Copy the material below word for word, leaving out the pictures.

★ ★ ★ ★ ★

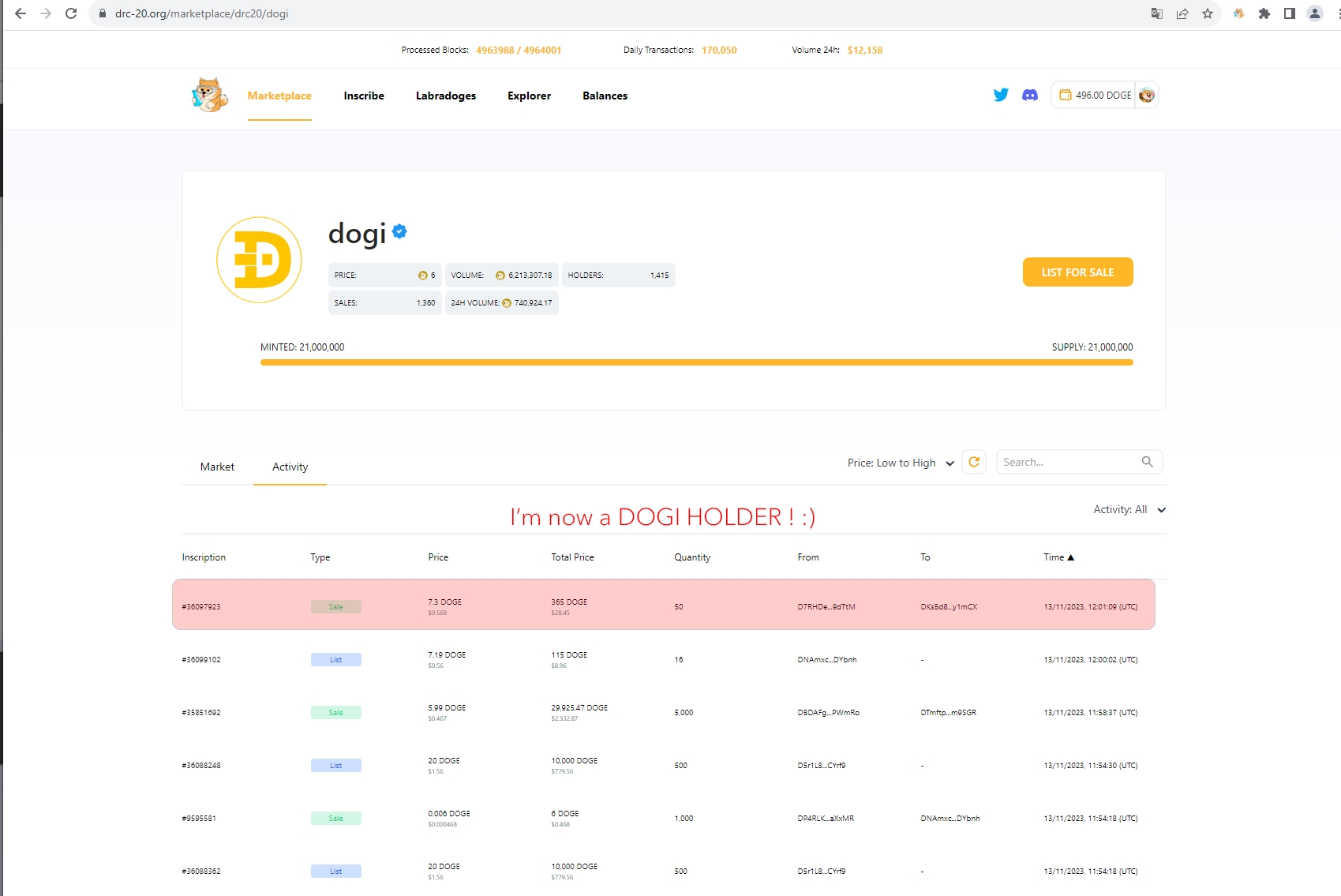Screen dimensions: 1341x896
Task: Click the 496.00 DOGE wallet balance button
Action: 1095,95
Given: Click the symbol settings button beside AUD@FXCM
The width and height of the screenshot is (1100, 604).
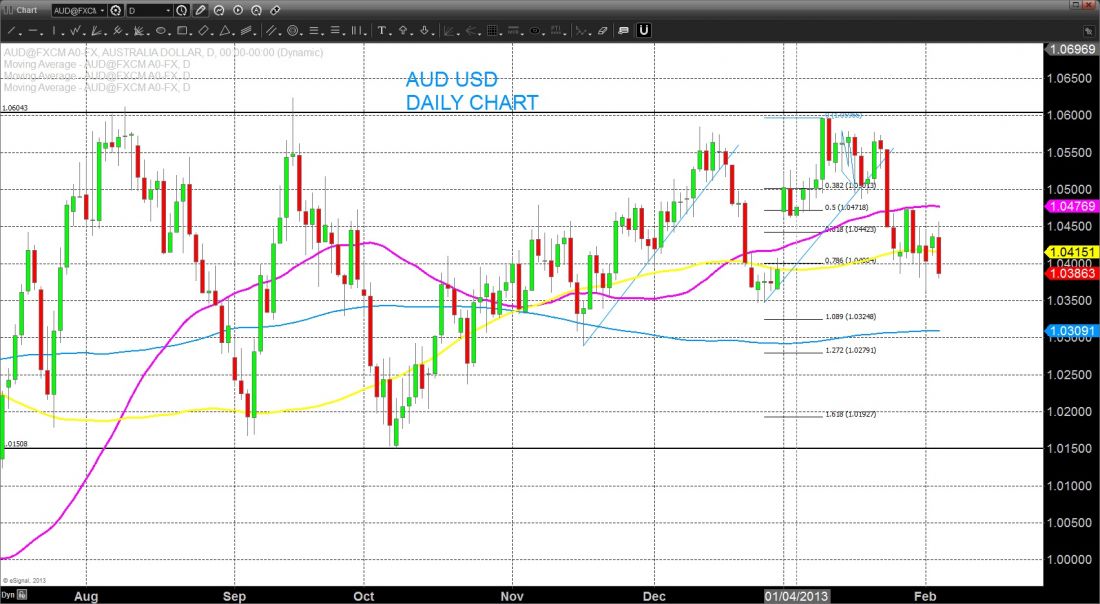Looking at the screenshot, I should pyautogui.click(x=116, y=10).
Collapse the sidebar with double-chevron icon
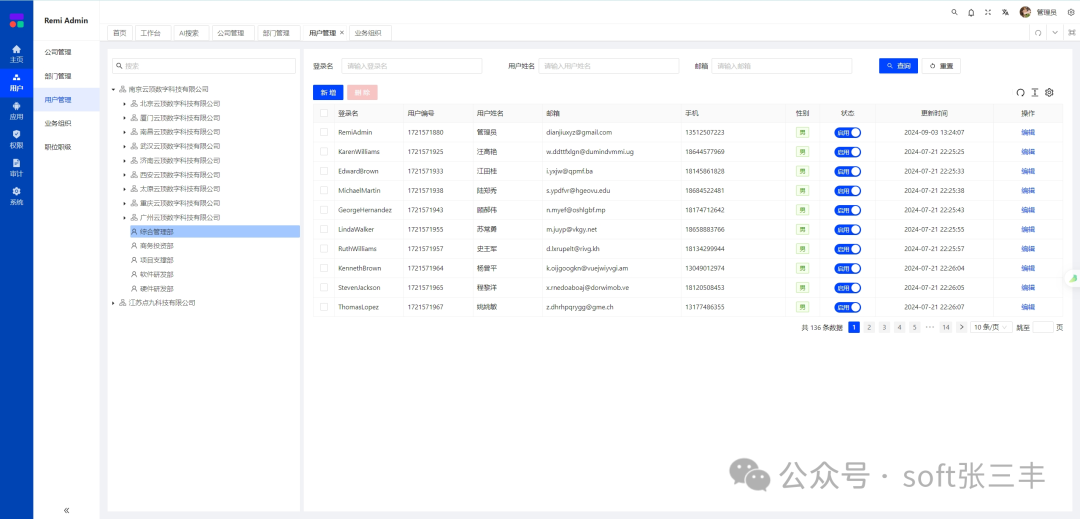1080x519 pixels. coord(67,510)
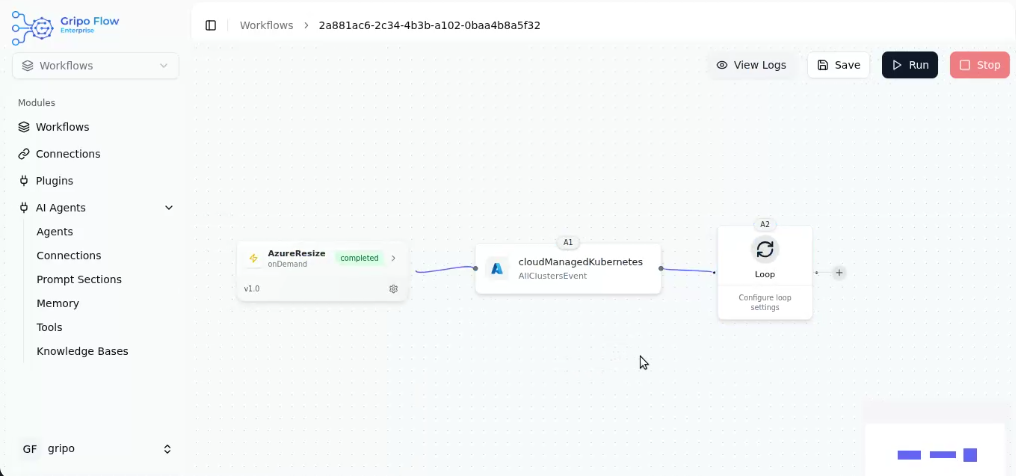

★ ★ ★ ★ ★

### [Worked answer]
Screen dimensions: 1341x896
Task: Click the 496.00 DOGE wallet balance button
Action: 1095,95
Given: Click the symbol settings button beside AUD@FXCM
The width and height of the screenshot is (1100, 604).
Looking at the screenshot, I should pyautogui.click(x=116, y=10).
Collapse the sidebar with double-chevron icon
1080x519 pixels. coord(67,510)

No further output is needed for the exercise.